Cost ineffective

Medicaid's impact on health is ambiguous, but its costs are real

By Geoffrey Lawrence
  • Thursday, August 9, 2012

Does Medicaid save lives?

A new study from the Harvard School of Public Health purports to find that it does.

Specifically, the study examines the impact on mortality rates of expanding Medicaid eligibility to include childless adults. 

Between 2000 and 2005, three states — Arizona, Maine and New York — enacted such changes to their state Medicaid programs.
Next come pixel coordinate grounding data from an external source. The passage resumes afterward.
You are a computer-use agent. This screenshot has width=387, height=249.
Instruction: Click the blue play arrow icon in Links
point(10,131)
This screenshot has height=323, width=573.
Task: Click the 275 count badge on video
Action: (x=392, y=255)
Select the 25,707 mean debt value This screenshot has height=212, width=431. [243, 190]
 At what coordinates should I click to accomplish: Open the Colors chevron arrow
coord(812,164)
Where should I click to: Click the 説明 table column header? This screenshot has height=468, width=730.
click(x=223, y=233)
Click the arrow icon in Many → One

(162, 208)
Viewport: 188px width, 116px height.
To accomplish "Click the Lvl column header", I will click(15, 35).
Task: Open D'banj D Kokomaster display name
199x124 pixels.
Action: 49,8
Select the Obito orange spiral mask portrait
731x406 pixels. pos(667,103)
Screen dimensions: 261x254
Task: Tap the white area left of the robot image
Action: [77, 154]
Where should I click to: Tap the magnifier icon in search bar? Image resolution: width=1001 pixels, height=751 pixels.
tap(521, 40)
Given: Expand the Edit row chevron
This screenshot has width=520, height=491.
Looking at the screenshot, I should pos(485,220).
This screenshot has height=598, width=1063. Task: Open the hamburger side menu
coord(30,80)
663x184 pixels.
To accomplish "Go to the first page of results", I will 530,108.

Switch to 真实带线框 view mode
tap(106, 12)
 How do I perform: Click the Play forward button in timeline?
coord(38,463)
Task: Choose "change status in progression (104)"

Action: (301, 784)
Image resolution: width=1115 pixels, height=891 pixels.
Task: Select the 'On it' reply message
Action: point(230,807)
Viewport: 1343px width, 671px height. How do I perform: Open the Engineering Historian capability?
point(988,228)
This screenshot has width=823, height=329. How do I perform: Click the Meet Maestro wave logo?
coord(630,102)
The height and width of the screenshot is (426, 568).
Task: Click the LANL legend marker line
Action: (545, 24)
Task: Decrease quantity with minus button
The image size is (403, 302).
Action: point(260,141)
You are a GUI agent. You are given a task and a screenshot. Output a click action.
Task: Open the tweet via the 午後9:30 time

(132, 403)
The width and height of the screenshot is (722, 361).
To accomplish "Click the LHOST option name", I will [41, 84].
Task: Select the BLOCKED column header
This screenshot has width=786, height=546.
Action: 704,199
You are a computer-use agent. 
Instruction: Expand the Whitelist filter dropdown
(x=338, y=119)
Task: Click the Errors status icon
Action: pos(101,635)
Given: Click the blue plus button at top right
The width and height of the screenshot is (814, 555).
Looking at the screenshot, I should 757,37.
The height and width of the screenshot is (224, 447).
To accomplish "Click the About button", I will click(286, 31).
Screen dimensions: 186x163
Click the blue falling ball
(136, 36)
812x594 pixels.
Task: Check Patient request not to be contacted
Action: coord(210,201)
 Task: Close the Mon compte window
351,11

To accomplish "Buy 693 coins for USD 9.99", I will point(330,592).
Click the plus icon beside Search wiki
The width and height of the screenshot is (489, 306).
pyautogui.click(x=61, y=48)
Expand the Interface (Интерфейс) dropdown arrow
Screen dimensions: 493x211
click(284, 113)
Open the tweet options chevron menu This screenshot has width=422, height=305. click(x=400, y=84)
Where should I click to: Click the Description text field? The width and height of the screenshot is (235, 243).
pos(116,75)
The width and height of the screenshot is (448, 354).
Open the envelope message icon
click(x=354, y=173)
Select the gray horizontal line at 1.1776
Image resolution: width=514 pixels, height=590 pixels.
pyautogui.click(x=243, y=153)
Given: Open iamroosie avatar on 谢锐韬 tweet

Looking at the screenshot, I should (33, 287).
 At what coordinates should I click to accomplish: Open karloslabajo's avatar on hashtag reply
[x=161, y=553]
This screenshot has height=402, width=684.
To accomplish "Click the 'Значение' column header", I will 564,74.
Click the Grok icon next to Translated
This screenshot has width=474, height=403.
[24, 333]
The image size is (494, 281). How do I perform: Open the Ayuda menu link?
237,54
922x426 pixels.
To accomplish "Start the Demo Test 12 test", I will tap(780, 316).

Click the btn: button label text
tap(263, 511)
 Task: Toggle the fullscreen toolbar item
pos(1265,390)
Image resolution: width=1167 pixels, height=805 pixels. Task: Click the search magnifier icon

According to the study, the result was a 6 percent reduction in mortality relative to neighboring states that did not expand Medicaid.  Therefore, conclude the authors, such expansion of Medicaid eligibility could prevent 2,840 deaths per year for every 500,000 adults given Medicaid coverage.

The conclusions have been heralded as especially poignant because the federal Affordable Care Act (ACA) originally sought to compel all states to adopt the same type of Medicaid expansion.  That was before the U.S. Supreme Court declared such compulsion unconstitutional, leaving states the option of not expanding Medicaid

Now, with this new evidence in hand, commentators on the Left declare: "The question of whether the states will expand Medicaid, therefore, is not just a question of politics; it is a question of life, health and death."  Other left-oriented media outlets have seized upon the Harvard study to proclaim that failure of any state to expand Medicaid eligibility requirements as the ACA originally envisioned would be socially irresponsible and result in thousands of avoidable deaths.

But is that really true?

A closer look at the study, as well as a review of recent related studies, reveals that Medicaid's ability to improve health outcomes is, at best, ambiguous.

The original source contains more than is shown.